Difference between Dwarf Planet and Planet

Key difference: A planet is an object that orbits the Sun in an elliptical orbit, has compounded its matter in a spherical shape, and has cleared its orbit of other debris. While, a dwarf planet also orbits the Sun, has compounded its matter in a spherical shape, but has not cleared its orbit of other debris.

A planet is a large object that orbits around a star or a stellar remnant. This is mainly due to its own gravity and gravity of the star that allow the planet to have an orbit around the star. The orbit is usually elliptical in shape, mainly depending on the gravitational force of the planet and the star.

The gravitational force of the planet is strong enough that it leads the planet to be rounded, i.e. compound its matter in a spherical shape. A planet has also cleared its neighboring region of any other debris. The planetesimals, i.e. other debris, should either get absorbed into the planet, or if it big enough to have a gravitational force of its own, it might become a satellite of the planet, i.e. moon, or will just float away into space.

As per the International Astronomical Union (IAU), “A "planet" is a celestial body that: (a) is in orbit around the Sun, (b) has sufficient mass for its self-gravity to overcome rigid body forces so that it assumes a hydrostatic equilibrium (nearly round) shape, and (c) has cleared the neighbourhood around its orbit.”

Hence, as per this definition, there are currently eight planets in our solar system: Mercury, Venus, Earth, Mars, Jupiter, Saturn, Uranus, and Neptune, in order of distance from the Sun.

On the other hand, IAU defines a dwarf planet as “a celestial body in direct orbit of the Sun that is massive enough for its shape to be controlled by gravitation, but that unlike a planet has not cleared its orbital region of other objects.” The term dwarf planet was adopted by the IAU in 2006 as part of a three-way categorization of bodies orbiting the Sun.

As per the IAU's final Resolution 5A, planets and other bodies, except satellites, in our Solar System can be defined into three distinct categories:

  1. A planet is a celestial body that (a) is in orbit around the Sun, (b) has sufficient mass for its self-gravity to overcome rigid body forces so that it assumes a hydrostatic equilibrium (nearly round) shape, and (c) has cleared the neighborhood around its orbit.
  2. A "dwarf planet" is a celestial body that (a) is in orbit around the Sun, (b) has sufficient mass for its self-gravity to overcome rigid body forces so that it assumes a hydrostatic equilibrium (nearly round) shape, (c) has not cleared the neighborhood around its orbit, and (d) is not a satellite.

* Data section:

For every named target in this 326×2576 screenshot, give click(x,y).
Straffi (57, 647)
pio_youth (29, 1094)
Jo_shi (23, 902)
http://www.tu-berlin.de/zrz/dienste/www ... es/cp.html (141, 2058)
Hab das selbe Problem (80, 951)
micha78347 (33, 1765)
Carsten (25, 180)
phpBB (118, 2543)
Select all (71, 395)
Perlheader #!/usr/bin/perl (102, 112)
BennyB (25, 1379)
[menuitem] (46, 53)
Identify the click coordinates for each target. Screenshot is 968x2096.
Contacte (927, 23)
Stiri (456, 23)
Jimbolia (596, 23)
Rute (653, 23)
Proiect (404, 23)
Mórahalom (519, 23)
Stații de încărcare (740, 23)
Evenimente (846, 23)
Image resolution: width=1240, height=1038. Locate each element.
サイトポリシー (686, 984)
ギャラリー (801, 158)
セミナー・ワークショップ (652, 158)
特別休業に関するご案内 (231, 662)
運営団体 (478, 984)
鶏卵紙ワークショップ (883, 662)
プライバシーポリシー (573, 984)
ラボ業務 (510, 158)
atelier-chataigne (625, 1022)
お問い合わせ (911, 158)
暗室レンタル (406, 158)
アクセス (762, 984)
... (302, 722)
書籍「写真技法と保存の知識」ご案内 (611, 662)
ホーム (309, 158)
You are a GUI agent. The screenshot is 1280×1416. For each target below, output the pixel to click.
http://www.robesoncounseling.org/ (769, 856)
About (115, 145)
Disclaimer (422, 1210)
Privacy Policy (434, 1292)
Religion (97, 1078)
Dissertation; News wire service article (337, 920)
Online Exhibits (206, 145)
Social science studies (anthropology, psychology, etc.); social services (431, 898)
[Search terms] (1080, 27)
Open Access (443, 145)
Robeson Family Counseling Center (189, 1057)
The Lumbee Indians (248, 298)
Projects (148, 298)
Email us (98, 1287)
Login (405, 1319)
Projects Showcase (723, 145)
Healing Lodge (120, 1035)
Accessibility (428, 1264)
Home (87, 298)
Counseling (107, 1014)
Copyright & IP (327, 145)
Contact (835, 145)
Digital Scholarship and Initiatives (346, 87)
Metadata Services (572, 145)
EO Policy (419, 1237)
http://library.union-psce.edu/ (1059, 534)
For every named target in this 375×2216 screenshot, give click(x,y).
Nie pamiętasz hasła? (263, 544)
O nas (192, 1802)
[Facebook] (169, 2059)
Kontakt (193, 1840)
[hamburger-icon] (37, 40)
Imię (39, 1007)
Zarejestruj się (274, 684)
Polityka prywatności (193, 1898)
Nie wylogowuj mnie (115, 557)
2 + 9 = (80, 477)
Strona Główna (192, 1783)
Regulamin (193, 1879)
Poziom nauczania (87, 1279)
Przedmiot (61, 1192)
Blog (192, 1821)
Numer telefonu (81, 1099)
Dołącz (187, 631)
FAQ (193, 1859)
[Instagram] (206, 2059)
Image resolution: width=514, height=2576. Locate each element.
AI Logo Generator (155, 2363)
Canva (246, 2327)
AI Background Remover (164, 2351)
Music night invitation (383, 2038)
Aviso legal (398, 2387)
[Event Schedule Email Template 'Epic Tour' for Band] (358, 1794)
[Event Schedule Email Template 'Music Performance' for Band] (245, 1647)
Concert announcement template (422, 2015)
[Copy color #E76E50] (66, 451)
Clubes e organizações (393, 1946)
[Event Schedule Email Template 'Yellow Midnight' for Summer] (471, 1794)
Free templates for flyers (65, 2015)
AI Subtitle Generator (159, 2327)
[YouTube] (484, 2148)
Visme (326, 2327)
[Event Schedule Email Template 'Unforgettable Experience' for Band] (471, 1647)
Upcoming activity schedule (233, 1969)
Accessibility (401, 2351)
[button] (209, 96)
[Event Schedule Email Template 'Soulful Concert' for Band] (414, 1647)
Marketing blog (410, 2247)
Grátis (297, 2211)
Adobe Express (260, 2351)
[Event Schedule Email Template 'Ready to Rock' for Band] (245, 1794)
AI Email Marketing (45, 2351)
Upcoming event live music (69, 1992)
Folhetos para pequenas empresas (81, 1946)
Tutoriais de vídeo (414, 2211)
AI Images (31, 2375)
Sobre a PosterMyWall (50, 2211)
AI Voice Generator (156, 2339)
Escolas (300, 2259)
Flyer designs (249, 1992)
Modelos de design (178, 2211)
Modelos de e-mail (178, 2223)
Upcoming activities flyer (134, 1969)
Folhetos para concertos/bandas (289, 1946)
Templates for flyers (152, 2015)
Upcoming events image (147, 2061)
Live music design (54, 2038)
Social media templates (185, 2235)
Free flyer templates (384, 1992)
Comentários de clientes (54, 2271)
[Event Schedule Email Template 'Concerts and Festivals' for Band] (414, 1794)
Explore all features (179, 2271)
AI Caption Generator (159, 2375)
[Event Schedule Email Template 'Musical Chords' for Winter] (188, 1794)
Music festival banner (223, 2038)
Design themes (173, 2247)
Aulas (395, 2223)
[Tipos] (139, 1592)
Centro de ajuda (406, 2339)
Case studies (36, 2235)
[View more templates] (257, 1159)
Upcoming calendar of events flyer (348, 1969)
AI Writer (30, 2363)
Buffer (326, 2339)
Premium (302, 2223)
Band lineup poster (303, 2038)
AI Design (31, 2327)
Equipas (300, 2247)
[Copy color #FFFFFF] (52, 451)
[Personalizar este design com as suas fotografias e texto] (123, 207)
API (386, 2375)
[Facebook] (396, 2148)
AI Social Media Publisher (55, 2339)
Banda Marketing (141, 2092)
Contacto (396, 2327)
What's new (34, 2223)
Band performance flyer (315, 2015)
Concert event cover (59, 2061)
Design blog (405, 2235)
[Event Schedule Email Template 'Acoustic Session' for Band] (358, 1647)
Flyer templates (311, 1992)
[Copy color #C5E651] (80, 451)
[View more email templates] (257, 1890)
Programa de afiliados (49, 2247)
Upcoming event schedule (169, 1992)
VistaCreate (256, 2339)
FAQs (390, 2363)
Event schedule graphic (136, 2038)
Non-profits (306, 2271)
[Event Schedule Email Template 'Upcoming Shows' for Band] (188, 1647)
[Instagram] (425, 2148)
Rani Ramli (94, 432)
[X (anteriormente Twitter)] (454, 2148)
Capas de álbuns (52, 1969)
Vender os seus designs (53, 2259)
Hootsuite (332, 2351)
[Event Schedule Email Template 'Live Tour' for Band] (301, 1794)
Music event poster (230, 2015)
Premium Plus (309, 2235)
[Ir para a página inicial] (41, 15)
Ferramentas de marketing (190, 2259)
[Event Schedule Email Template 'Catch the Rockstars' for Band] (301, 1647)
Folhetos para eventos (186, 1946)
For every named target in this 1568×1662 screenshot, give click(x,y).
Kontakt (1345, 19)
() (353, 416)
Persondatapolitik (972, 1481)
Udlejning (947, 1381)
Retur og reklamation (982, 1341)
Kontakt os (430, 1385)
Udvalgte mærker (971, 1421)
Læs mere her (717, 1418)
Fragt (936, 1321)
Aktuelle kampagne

* Exercise set:
[a] Sum up the article on dwarf planets and planets in two sentences.
[b] Copy the article on dwarf planets and planets word for word, from "1. A planet is" to "not a satellite.".
[c] For each statement, say yes or no based on the article on dwarf planets and planets, and quote the words that decide it: (i) The IAU adopted the term dwarf planet in 2006. (ii) A dwarf planet has cleared the neighborhood around its orbit. (iii) Neptune is the planet closest to the Sun.

* List of solutions:
[a] A planet orbits the Sun, has pulled its matter into a spherical shape, and has cleared its orbit of other debris, while a dwarf planet orbits the Sun and is rounded but has not cleared its orbit. The IAU adopted the term dwarf planet in 2006, and by its definition there are currently eight planets in our solar system.

[b]
1. A planet is a celestial body that (a) is in orbit around the Sun, (b) has sufficient mass for its self-gravity to overcome rigid body forces so that it assumes a hydrostatic equilibrium (nearly round) shape, and (c) has cleared the neighborhood around its orbit.
  2. A "dwarf planet" is a celestial body that (a) is in orbit around the Sun, (b) has sufficient mass for its self-gravity to overcome rigid body forces so that it assumes a hydrostatic equilibrium (nearly round) shape, (c) has not cleared the neighborhood around its orbit, and (d) is not a satellite.

[c]
(i) Yes: "The term dwarf planet was adopted by the IAU in 2006"
(ii) No: "(c) has not cleared the neighborhood around its orbit"
(iii) No: "Mercury, Venus, Earth, Mars, Jupiter, Saturn, Uranus, and Neptune, in order of distance from the Sun."